• Input material:
^^^^^^^^^^^^^^^^
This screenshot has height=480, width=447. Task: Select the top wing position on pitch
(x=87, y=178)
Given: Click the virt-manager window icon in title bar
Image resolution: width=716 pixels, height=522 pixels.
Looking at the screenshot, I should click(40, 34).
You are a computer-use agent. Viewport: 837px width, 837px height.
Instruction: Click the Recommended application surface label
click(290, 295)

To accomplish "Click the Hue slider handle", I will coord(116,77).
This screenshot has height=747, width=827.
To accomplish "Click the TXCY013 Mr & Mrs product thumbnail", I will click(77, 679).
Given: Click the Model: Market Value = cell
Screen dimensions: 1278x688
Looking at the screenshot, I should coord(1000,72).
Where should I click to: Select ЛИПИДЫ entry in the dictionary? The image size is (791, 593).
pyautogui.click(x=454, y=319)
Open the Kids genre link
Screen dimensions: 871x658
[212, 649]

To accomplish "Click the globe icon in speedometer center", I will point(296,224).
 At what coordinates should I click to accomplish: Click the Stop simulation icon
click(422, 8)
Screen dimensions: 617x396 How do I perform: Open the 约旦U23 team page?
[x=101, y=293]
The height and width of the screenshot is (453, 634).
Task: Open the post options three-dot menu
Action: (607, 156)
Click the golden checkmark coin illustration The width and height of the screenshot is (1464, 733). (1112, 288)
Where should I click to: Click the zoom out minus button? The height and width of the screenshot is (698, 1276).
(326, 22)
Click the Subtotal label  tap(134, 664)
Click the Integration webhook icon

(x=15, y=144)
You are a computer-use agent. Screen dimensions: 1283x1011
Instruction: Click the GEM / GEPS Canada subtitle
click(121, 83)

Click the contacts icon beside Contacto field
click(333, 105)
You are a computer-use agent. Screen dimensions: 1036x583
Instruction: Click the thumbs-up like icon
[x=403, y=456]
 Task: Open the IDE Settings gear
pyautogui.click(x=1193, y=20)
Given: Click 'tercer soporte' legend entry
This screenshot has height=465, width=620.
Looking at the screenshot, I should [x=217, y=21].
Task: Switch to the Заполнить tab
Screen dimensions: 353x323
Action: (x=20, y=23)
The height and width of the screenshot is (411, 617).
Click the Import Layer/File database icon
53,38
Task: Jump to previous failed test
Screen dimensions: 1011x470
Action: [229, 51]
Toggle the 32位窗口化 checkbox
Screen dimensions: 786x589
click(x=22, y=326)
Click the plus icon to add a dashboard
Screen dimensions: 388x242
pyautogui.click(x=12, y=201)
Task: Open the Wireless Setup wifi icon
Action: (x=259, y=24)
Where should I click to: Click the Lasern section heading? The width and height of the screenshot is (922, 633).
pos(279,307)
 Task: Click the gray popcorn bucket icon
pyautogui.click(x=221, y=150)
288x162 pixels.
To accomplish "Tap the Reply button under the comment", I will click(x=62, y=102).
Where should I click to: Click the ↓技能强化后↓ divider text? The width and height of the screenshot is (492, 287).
^^^^^^^^^^^^^^^^
• Given request: Rewrite all of the material above, replacing every instance of "Instruction" with "Command" and keeping everything else the same.

• Solution:
This screenshot has height=480, width=447. Task: Select the top wing position on pitch
(x=87, y=178)
Given: Click the virt-manager window icon in title bar
Image resolution: width=716 pixels, height=522 pixels.
Looking at the screenshot, I should click(40, 34).
You are a computer-use agent. Viewport: 837px width, 837px height.
Command: Click the Recommended application surface label
click(290, 295)

To accomplish "Click the Hue slider handle", I will coord(116,77).
This screenshot has height=747, width=827.
To accomplish "Click the TXCY013 Mr & Mrs product thumbnail", I will click(77, 679).
Given: Click the Model: Market Value = cell
Screen dimensions: 1278x688
Looking at the screenshot, I should coord(1000,72).
Where should I click to: Select ЛИПИДЫ entry in the dictionary? The image size is (791, 593).
pyautogui.click(x=454, y=319)
Open the Kids genre link
Screen dimensions: 871x658
[212, 649]

To accomplish "Click the globe icon in speedometer center", I will point(296,224).
 At what coordinates should I click to accomplish: Click the Stop simulation icon
click(422, 8)
Screen dimensions: 617x396 How do I perform: Open the 约旦U23 team page?
[x=101, y=293]
The height and width of the screenshot is (453, 634).
Task: Open the post options three-dot menu
Action: (607, 156)
Click the golden checkmark coin illustration The width and height of the screenshot is (1464, 733). (1112, 288)
Where should I click to: Click the zoom out minus button? The height and width of the screenshot is (698, 1276).
(326, 22)
Click the Subtotal label  tap(134, 664)
Click the Integration webhook icon

(x=15, y=144)
You are a computer-use agent. Screen dimensions: 1283x1011
Command: Click the GEM / GEPS Canada subtitle
click(121, 83)

Click the contacts icon beside Contacto field
click(333, 105)
You are a computer-use agent. Screen dimensions: 1036x583
Command: Click the thumbs-up like icon
[x=403, y=456]
 Task: Open the IDE Settings gear
pyautogui.click(x=1193, y=20)
Given: Click 'tercer soporte' legend entry
This screenshot has height=465, width=620.
Looking at the screenshot, I should [x=217, y=21].
Task: Switch to the Заполнить tab
Screen dimensions: 353x323
Action: (x=20, y=23)
The height and width of the screenshot is (411, 617).
Click the Import Layer/File database icon
53,38
Task: Jump to previous failed test
Screen dimensions: 1011x470
Action: [229, 51]
Toggle the 32位窗口化 checkbox
Screen dimensions: 786x589
click(x=22, y=326)
Click the plus icon to add a dashboard
Screen dimensions: 388x242
pyautogui.click(x=12, y=201)
Task: Open the Wireless Setup wifi icon
Action: (x=259, y=24)
Where should I click to: Click the Lasern section heading? The width and height of the screenshot is (922, 633).
pos(279,307)
 Task: Click the gray popcorn bucket icon
pyautogui.click(x=221, y=150)
288x162 pixels.
To accomplish "Tap the Reply button under the comment", I will click(x=62, y=102).
Where should I click to: Click the ↓技能强化后↓ divider text? The width and height of the screenshot is (492, 287).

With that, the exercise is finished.